Positional identification of IBD genes has only been performed in ancestral European American (EA) populations. Recent reports have found that IBD incidence may be similar in both AA and EA (Kurata et al. 1992). Because of different ancestry, AA IBD risk alleles may be unique. For example, the investigators did not find any of the common NOD2 mutations in an initial genotyping of a small set of the AA CD patients. A search of the scientific literature demonstrates that of the greater than 1000 published studies concerning IBD gene mapping, gene association or simply genetic epidemiology, none contained reference to IBD in "blacks or African Americans." Therefore, the genetics of IBD in African Americans is unknown. The goal of the study is to understand the genetics of IBD in African Americans. The investigators will specifically characterize the IBD1, IBD3, and IBD5 genetic loci in these populations. In addition, the investigators will investigate the possible role of variations in the OCTN cation transporter genes which were recently found to be associated with Crohn's disease in a European population.

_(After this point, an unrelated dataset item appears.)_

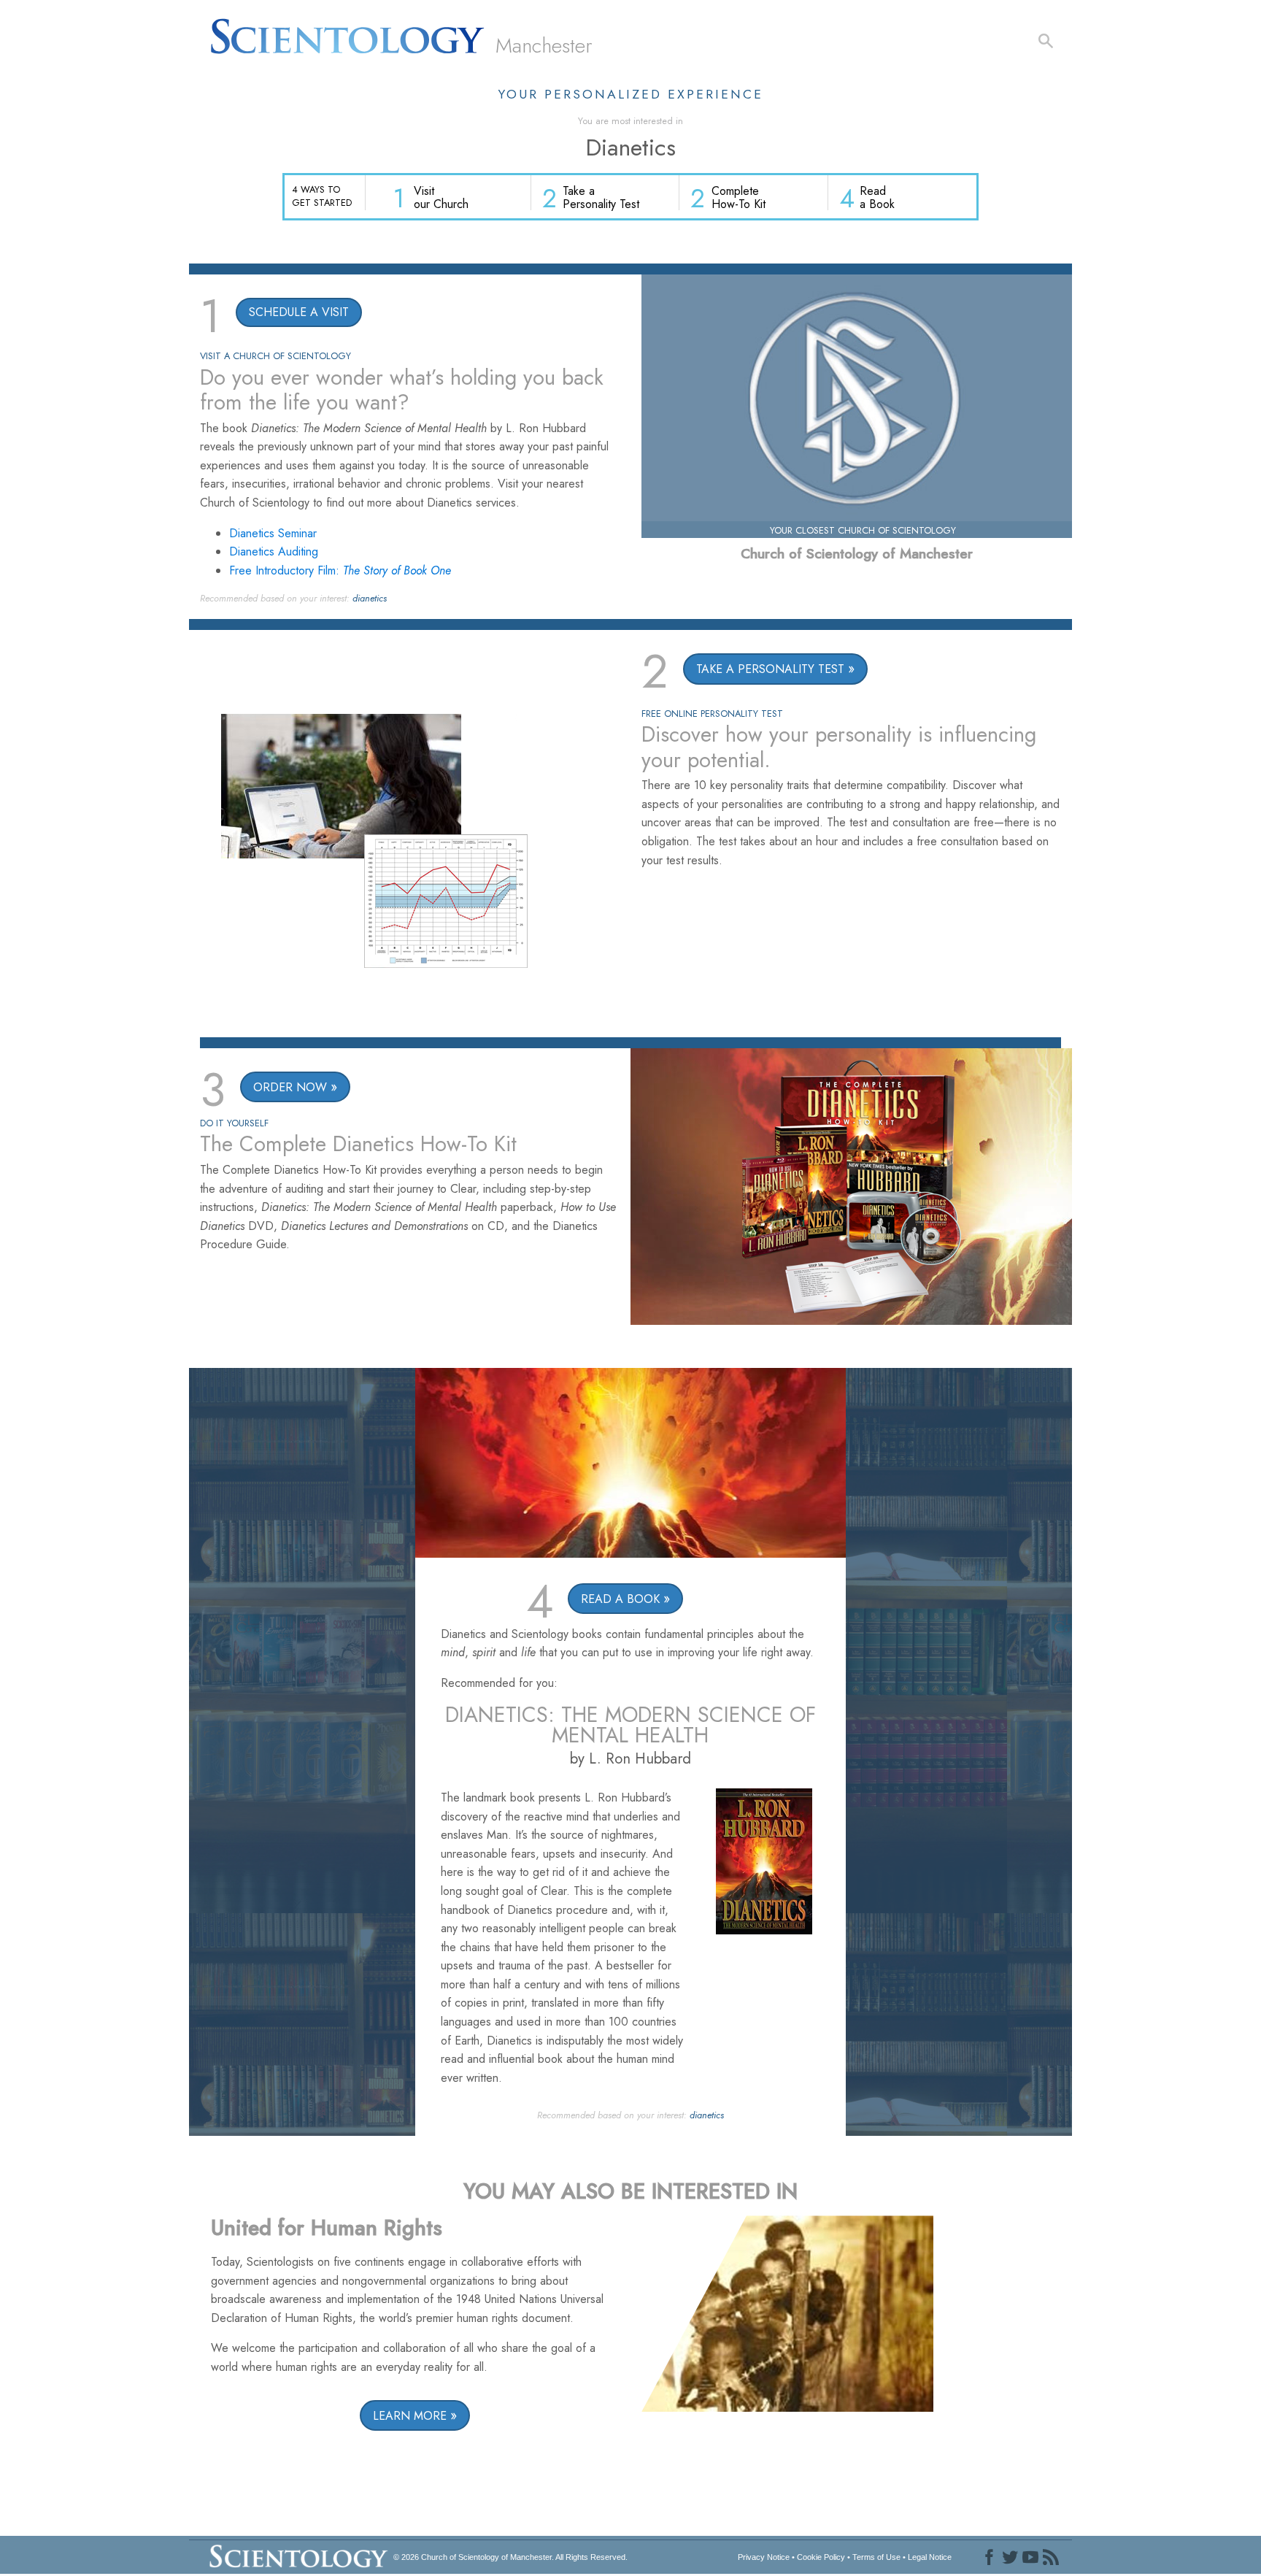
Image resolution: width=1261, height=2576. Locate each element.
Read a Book (877, 197)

IBD is believed to be caused by a combination of environmental and genetic factors. Genotype data will be examined alongside potential environmental factors such as smoking, medications, environmental exposures, and some dietary factors. Since IBD is known to predominantly affect Western, industrialized areas of the world, the investigators will also inquire about participants' socioeconomic background in hopes of identifying any previously unknown factors in the AA population that may increase the risk of IBD in this population. These potential environmental factors will be important in association analyses using covariates as these factors can obscure potential associations or interact with genetic factors and thus contribute to genetic associations. The investigators will also obtain information as to ancestry of parents and grandparents as to best match cases with unrelated controls of similar ancestry (e.g., Caribbean, recent European or recent African ancestry could cause genetic mismatch of a case and control). At the same time, the investigators will also collect similar information (smoking, medications, environmental exposures and dietary factors) from non-African Americans for the purpose of making direct comparisons for these parameters between the different racial groups to assess the contribution of non-genetic factors for susceptibility to the development of IBD.

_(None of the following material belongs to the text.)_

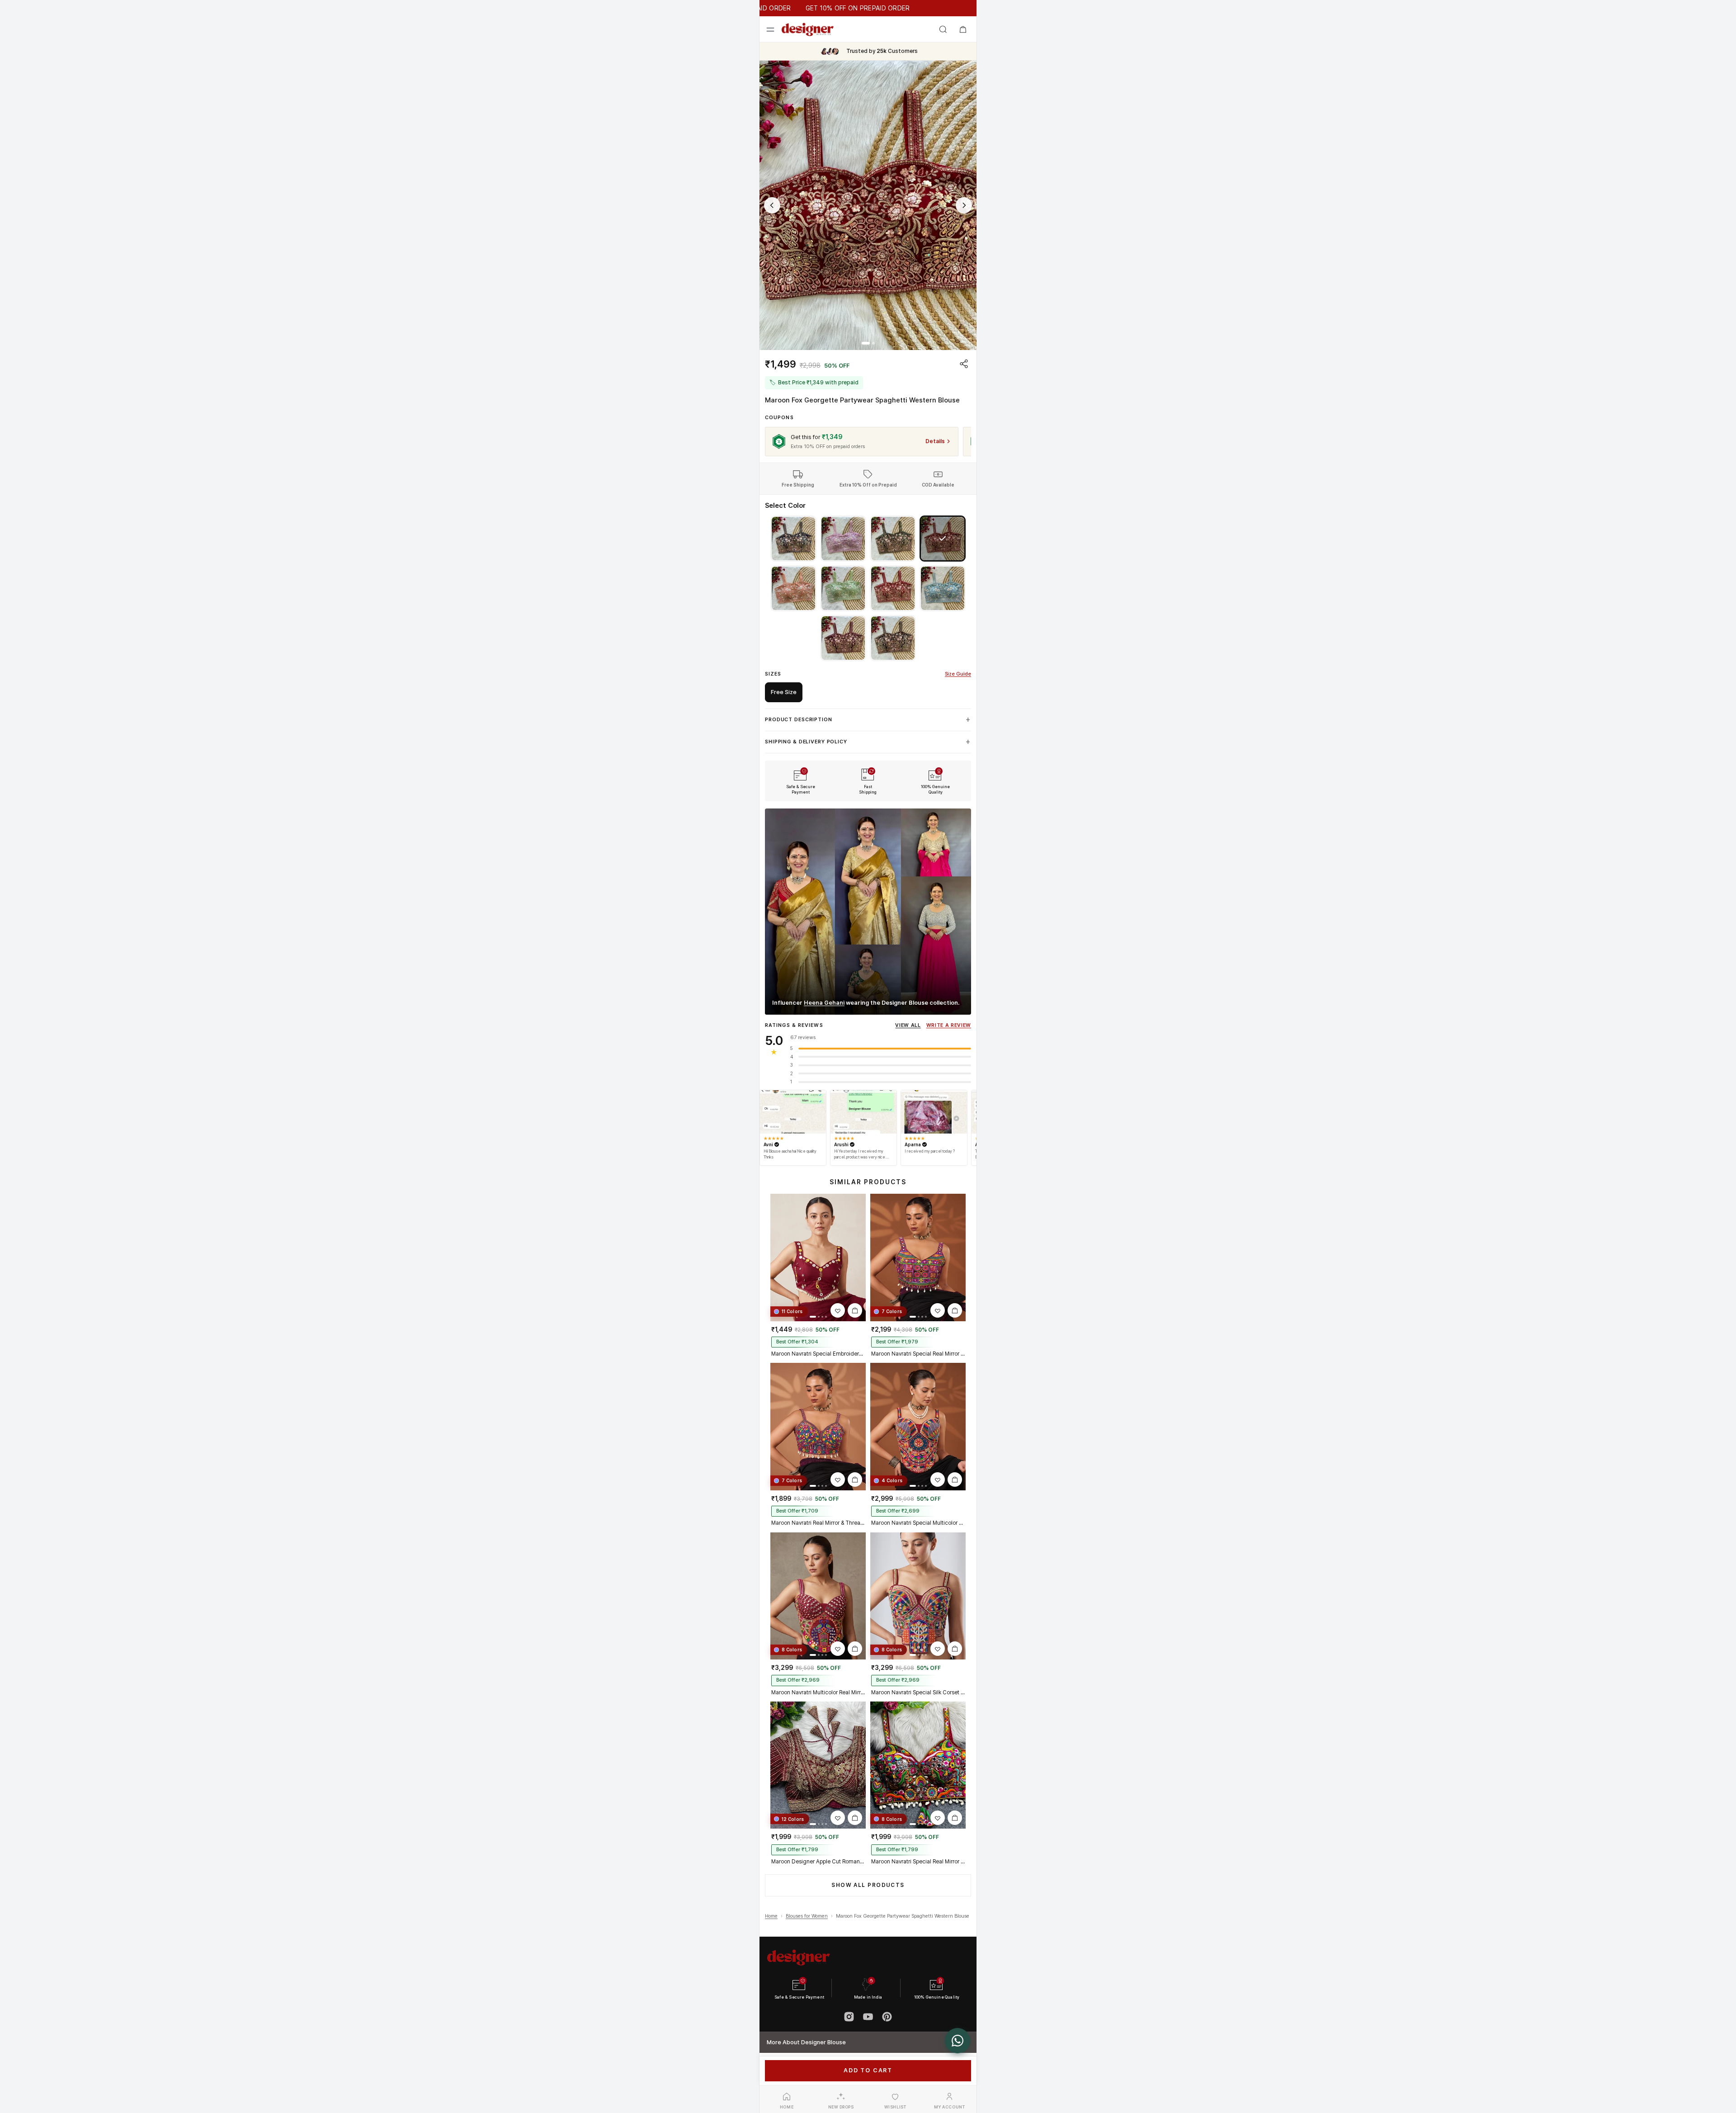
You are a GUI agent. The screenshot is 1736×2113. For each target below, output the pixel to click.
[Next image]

The protocol calls for recruiting AA patients and ethnically matched controls (friend or spouse) and relatives with or without IBD. These persons will provide us with a blood sample and with information requested on a questionnaire asking the following: clinical course and history of their IBD or their general health, smoking history, socioeconomic variables and specific dietary factors known in some populations to be related to IBD etiology. Access to medical records will be used to confirm diagnoses. The clinical characteristics of IBD obtained from medical records will be summarized in a phenotyping form using a standardized NIDDK IBDGC Phenotyping Operations Manual. Controls will be asked health history to identify potentially unrecognized IBD. Parents and siblings can be used as within-family controls (particularly for family based linkage disequilibrium testing), more distant relatives can be useful for determining haplotypes and, when a family history of IBD is present, for potential linkage analysis testing for chromosomal regions shared in affected relative pairs. Such analyses are very robust to unrecognized population stratification; no such studies have been performed in the AA population. DNA will be purified from blood and used to identify genetic polymorphisms associated with AA IBD, as compared to within-family and unrelated controls. Samples and data will also be shared with the NIDDK IBD GC for use in IBDGC research projects. They will be processed and stored by the Rutgers University/Cell Repository and the NIDDK IBDGC Data Coordinating Center at University of Chicago. In addition, serum samples purified from blood will be processed and stored at Fisher Bioservices for Consortium projects.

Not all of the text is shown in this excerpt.